Super-resolution Benthic Object Detection¶
In our last notebook, we evaluated MBARI's Montery Bay Bethic Object Detector on the external out TrashCAN dataset. There, we found that model results were good, given the slight adaptations we had to make to compare against the new annotaitons. However, we also saw potential for increased model performance when applying some types of upscaling to the input images.

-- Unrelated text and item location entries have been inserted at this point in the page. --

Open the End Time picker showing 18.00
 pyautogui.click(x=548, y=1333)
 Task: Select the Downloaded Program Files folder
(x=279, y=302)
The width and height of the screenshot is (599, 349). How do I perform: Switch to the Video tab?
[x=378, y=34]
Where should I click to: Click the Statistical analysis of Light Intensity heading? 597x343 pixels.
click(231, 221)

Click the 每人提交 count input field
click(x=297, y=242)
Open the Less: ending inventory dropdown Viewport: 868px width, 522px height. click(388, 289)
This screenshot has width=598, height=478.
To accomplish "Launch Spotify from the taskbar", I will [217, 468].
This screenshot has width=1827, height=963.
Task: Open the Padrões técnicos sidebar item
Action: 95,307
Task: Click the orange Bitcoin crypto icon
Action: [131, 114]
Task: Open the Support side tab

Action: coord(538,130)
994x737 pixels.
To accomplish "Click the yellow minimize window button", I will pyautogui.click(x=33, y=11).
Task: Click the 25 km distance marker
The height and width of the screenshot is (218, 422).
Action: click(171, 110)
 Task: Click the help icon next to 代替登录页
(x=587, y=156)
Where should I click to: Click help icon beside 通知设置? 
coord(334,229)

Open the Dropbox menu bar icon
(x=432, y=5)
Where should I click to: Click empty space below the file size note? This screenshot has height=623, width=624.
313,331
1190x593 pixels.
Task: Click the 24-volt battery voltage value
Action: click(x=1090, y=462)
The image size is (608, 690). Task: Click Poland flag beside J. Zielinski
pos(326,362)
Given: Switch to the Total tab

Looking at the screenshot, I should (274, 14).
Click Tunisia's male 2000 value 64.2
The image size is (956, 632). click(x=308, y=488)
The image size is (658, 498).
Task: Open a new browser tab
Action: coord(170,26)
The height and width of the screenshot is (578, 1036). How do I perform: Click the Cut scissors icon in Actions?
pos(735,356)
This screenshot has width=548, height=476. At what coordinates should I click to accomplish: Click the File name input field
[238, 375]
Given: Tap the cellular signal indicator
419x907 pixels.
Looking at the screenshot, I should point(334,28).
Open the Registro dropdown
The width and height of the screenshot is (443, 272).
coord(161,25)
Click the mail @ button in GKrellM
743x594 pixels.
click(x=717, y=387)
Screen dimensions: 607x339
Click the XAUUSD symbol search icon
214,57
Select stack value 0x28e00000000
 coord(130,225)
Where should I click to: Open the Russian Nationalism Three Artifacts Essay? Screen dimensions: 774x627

In this note, we will build a workflow to easily feed the inputs from the TrashCAN dataset through a super-resolution layer before feeding them into the MBARI model. We will then evaluate the performance of the model with and without the super-resolution layer to see how much, if any improvement we can achieve. It will also be important to measure copmutation time and memory usage to see if the tradeoff is worth it.
In later notes, we can explore fine-tuning the set-up built here. This is important to keep in mind when making decisions about how to implement the super-resolution layer.
%load_ext autoreload
%autoreload 2
#%pip install -r ../requirements.txt
from fathomnet.models.yolov5 import YOLOv5Model
from IPython.display import display
from pathlib import Path
from PIL import Image
from pycocotools.coco import COCO
from typing import List
import json
import onnxruntime
import os
import numpy as np
root_dir = Path(os.getcwd().split("personal/")[0])
repo_dir = root_dir / "personal" / "ocean-species-identification"
Load¶
We will start by loading the TrashCAN dataset, the MBARI model, and label map between the two. Aside from path building, each requires only a single line of code to load.
data_dir = root_dir / "data" / "TrashCAN"
benthic_model_weights_path = root_dir / "personal" / "models" / "fathomnet_benthic" / "mbari-mb-benthic-33k.pt"
benthic_model = YOLOv5Model(benthic_model_weights_path)
trashcan_data = COCO(data_dir / "dataset" / "material_version" / "instances_val_trashcan.json")
benthic2trashcan_ids = json.load(open(repo_dir / "data" / "benthic2trashcan_ids.json"))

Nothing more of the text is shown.